# Kafka Connect

# Overview

KUDO Kafka operator comes with builtin integration of Kafka Connect (opens new window).

Kafka Connect is a tool for scalably and reliably streaming data between Apache Kafka and other systems. It provides a REST API (opens new window) to configure and interact connectors.

Kafka Connect integration is disabled by default.

# Setup Kafka Connect

# Connectors Configuration

KUDO Kafka accepts a Config Map KAFKA_CONNECT_CONNECTORS_CM with an entry of config.json (config.yaml for configuration in YAML). This configuration file should contain the bootstrap connectors list describing their respective external asset list with and their configuration.

apiVersion: v1
kind: ConfigMap
metadata:
  name: connectors-configuration
data:
  config.json: |
    {
      "connectors": {
        "<connector#1-name>": {
          "resources": [
            "<link to asset#1>",
            "<link to asset#2>"
            ...
          ],
          "config": {
            <configuration of connector#1>
          }
        }
        ...
      },
      "resources": [
        "<link to download only asset#1>",
        "<link to download only asset#2>"
        ...
      ]
    }

ℹ️ The operator also accepts configuration in YAML format.
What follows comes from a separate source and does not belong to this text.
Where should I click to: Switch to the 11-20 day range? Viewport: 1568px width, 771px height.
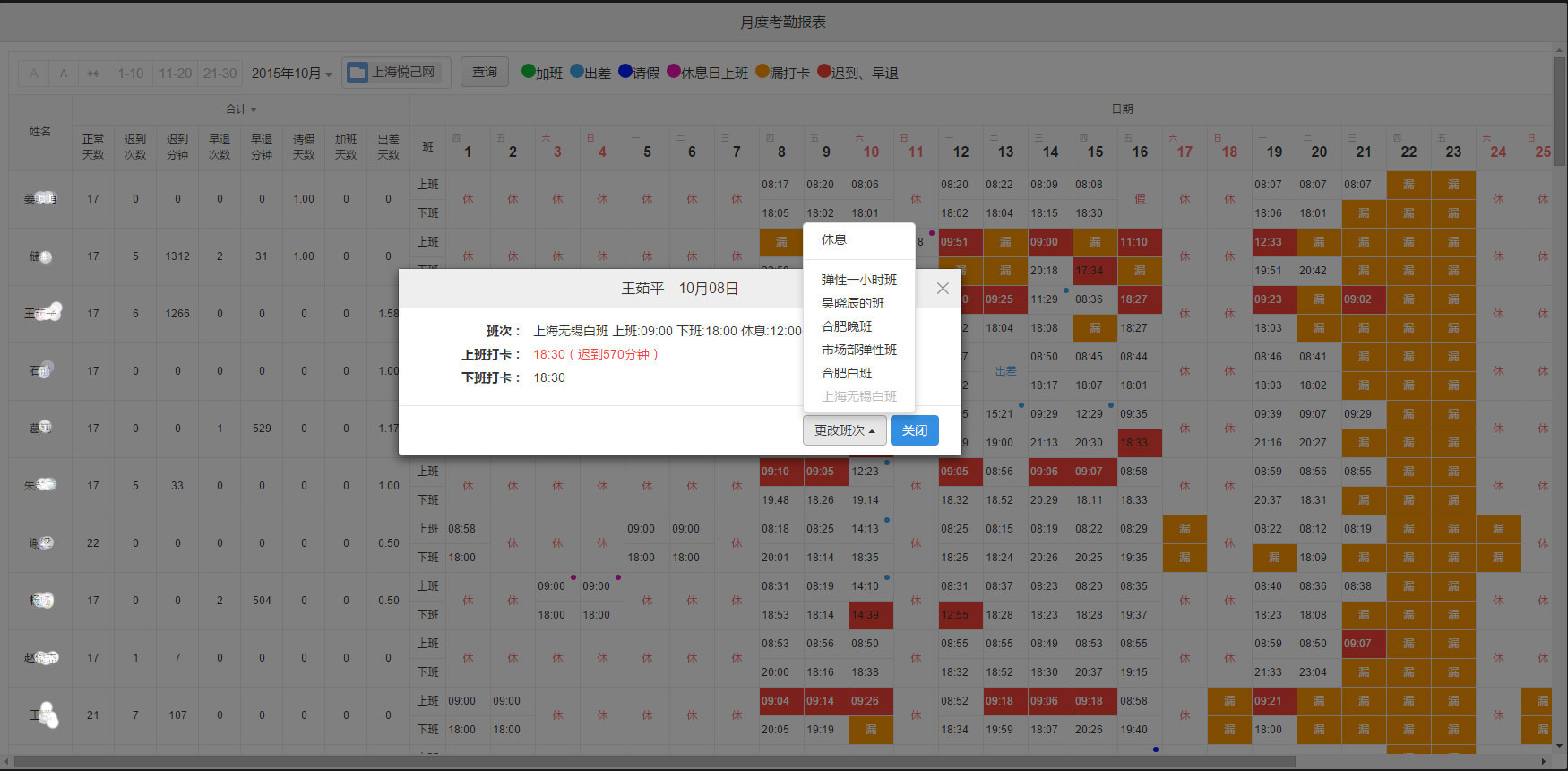[176, 74]
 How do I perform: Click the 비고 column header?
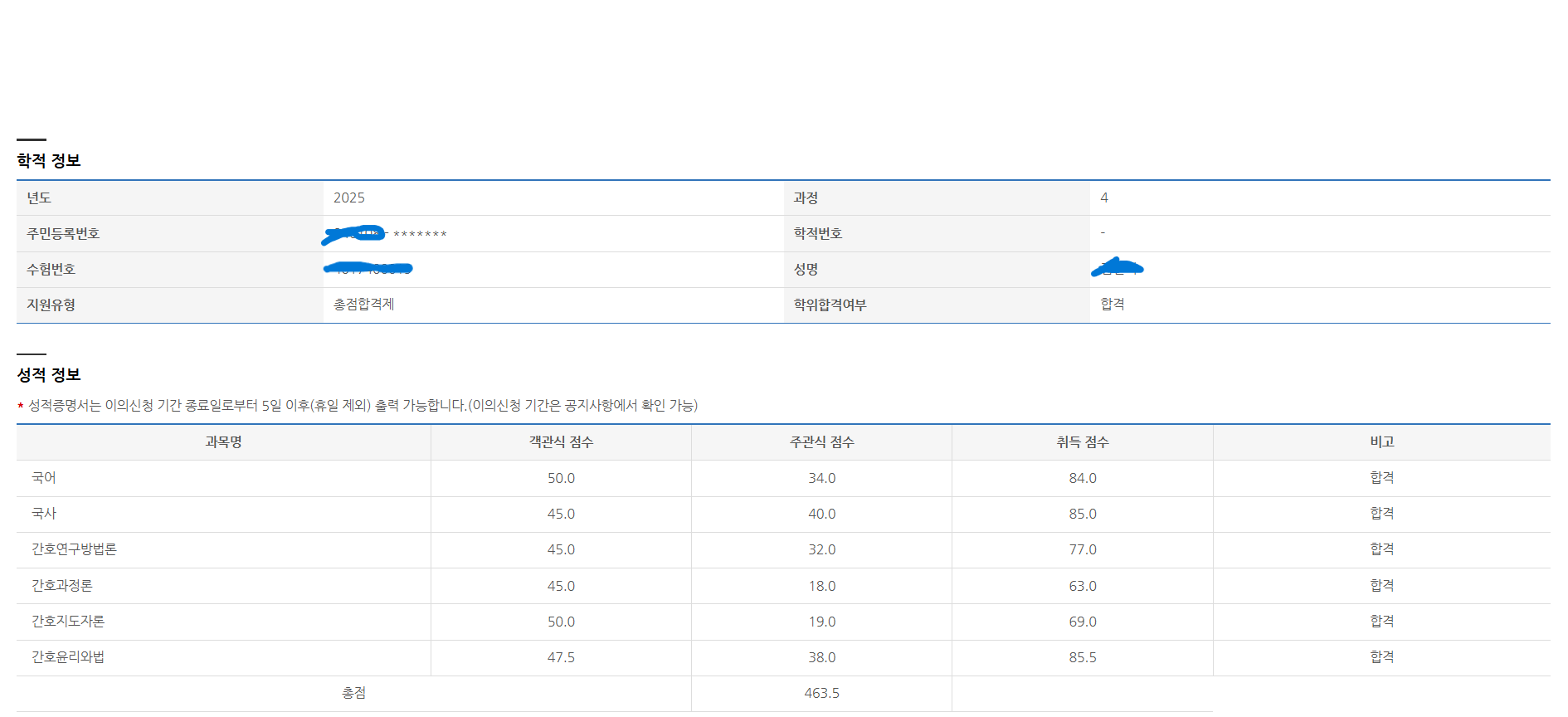coord(1381,442)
ℹ️ The operator automatically extracts the resources. The list of supported archive formats are as follows:

# Supported compression formats

brotli (br)
bzip2 (bz2)
flate (zip)
gzip (gz)
lz4
snappy (sz)
xz
zstandard (zstd)

# Supported archive formats

.zip
.tar (including any compressed variants like .tar.gz)
.rar

Create the ConfigMap in the namespace we will have the KUDO Kafka cluster

$ kubectl create -f connectors-configuration.yaml -n kudo-kafka
configmap/connectors-configuration created

$ kubectl kudo update --instance=kafka \
  -p KAFKA_CONNECT_ENABLED=true \
  -p KAFKA_CONNECT_CONNECTORS_CM=connectors-configuration

# Start Kafka Connect

Update the instance with KAFKA_CONNECT_ENABLED set to start Kafka Connect alongside the KUDO Kafka instance.

$ kubectl kudo update --instance=kafka \
  -p KAFKA_CONNECT_ENABLED=true

# Advanced Options

Parameter	Description	Example
KAFKA_CONNECT_REST_PORT	Port for the REST API server to listen to	8083 (default)
KAFKA_CONNECT_KEY_CONVERTER	The key converter specify the format of data in Kafka message key and how to translate it into Connect data	"org.apache.kafka.connect.json.JsonConverter" (default)
KAFKA_CONNECT_VALUE_CONVERTER	The value converter specify the format of data in Kafka message value and how to translate it into Connect data	"org.apache.kafka.connect.json.JsonConverter" (default)
KAFKA_CONNECT_OFFSET_FLUSH_INTERVAL_MS	Topic offset flush interval in milliseconds	"10000" for 10 seconds (default)

# Custom Configuration

Custom configurations empower the advanced Kafka Connect user so they aren't restricted by the parameters currently exposed in the KUDO Kafka configuration. KUDO Kafka accepts a Config Map KAFKA_CONNECT_CUSTOM_CM with an entry of custom.properties.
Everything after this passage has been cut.